In today’s fast-paced business world, the teams that double-down refining their communication and seamless collaboration are the one’s most likely to find success. But it isn’t always necessary to set up a meeting to progress; sometimes optimal productivity can arise from working asynchronously. There is a time and a place for working synchronously and asynchronously, particularly in a fast paced work environment, it’s a matter of understanding which to use and when.
Synchronous (sync) work
Also known as working together in real-time, sync work is where teams meet and collaborate in person or via video meetings. Working synchronously allows teams to:
- Quickly align on time-sensitive matters
- Work through problems and making key decisions in a discussion-based format while being able to ask critical questions
- Troubleshoot or brainstorm new ideas or solutions
- Interact in real-time and build rapport
Where teams choose to communicate and collaborate without meeting in the moment, often using written communication channels (e.g. Slack, Discord or email), audio/video channels (e.g. Loom and Slack audio notes) and project management tools (e.g. Jira, Miro, Shepherd or ClickUp) where tasks and projects can be managed.

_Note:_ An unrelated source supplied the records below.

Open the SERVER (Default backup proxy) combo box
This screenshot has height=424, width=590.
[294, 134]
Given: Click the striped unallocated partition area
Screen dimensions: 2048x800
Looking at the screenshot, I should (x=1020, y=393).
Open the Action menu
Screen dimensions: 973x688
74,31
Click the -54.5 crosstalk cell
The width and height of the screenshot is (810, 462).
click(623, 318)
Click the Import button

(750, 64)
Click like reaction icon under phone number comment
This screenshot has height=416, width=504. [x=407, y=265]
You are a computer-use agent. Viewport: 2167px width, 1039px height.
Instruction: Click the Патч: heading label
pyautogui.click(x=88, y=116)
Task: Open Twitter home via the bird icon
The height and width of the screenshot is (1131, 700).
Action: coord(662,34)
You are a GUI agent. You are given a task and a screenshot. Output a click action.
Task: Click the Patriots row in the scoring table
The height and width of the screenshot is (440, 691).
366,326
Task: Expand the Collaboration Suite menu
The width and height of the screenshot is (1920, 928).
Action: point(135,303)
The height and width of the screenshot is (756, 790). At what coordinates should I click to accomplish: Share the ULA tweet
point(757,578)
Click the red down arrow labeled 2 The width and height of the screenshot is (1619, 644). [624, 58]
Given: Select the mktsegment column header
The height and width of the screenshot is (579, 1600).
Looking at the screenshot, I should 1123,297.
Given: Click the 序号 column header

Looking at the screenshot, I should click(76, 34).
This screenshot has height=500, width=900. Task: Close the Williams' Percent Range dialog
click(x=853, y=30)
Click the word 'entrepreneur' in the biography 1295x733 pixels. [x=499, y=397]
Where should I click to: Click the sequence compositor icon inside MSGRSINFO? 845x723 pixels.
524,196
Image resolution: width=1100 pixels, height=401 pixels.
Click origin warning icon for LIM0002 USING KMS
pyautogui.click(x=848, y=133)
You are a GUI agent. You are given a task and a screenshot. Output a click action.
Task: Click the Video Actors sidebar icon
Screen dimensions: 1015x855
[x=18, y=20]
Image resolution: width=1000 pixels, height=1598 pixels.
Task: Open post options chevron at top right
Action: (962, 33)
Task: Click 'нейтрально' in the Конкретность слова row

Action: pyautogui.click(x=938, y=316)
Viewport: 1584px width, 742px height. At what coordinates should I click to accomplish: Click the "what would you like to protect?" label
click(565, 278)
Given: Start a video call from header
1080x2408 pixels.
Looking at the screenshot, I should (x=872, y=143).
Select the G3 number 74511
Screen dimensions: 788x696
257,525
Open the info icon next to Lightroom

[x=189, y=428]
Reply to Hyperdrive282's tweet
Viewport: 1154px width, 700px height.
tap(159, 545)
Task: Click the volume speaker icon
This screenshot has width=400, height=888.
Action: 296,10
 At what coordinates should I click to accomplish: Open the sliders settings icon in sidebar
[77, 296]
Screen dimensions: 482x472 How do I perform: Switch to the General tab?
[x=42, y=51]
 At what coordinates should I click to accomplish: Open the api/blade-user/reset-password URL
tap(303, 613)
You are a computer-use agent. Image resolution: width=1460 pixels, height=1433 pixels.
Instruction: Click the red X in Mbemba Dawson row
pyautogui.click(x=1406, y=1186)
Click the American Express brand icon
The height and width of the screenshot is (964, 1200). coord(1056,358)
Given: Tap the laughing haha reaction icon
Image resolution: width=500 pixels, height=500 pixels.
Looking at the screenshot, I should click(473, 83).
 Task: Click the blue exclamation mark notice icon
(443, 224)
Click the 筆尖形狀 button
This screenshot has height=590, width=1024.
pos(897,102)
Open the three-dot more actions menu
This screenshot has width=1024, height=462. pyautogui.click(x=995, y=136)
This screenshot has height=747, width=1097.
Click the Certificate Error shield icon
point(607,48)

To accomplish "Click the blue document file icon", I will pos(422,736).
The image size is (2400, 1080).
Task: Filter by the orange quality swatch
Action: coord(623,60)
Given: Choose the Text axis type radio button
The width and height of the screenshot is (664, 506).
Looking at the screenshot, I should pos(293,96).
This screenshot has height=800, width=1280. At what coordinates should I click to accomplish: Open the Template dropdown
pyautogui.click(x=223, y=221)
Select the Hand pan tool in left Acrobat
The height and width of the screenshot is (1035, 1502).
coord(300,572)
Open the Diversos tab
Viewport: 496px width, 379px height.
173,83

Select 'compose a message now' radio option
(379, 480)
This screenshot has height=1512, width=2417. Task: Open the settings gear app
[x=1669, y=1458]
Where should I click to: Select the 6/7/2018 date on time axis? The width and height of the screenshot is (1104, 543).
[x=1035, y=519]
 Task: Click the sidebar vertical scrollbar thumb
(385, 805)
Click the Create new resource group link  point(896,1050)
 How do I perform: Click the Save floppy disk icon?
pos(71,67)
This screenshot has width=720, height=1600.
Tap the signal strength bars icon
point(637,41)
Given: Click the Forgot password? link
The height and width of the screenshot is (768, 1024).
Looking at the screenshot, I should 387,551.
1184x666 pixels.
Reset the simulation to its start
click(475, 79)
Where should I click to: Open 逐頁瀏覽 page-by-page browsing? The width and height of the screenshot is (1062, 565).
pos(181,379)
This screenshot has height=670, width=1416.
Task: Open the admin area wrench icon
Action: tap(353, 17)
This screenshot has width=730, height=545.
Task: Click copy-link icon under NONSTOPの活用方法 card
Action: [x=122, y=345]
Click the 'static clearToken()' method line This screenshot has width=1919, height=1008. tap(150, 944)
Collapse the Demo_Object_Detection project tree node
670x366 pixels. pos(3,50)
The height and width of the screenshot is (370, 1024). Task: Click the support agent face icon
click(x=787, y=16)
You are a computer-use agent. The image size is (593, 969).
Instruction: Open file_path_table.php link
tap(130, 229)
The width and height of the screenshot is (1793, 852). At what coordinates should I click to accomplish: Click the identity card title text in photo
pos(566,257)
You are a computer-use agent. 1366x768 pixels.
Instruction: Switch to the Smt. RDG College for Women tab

Working async is becoming common practice, particularly amongst remote or hybrid teams bringing about:
- Flexibility for team members to address less urgent matters when it suits them
- Reduced pressure on team members to be constantly available
- Uninterrupted deep work without having to drop what you’re doing to jump into a ‘quick’ meeting
- Improved productivity and job satisfaction among team members
By leveraging both sync and async working styles, teams can ensure that all urgent matters are addressed in real-time, while also allowing team members the freedom to collaborate in a timeframe that suits them and where they are able to avoid constant context switching.
In order for any team looking to successfully work synchronously and asynchronously, it’s crucial to know when to use each and establish clear and well-documented expectations when it comes to setting meetings and communicating in a timely manner. If used correctly, teams are able to operate optimally.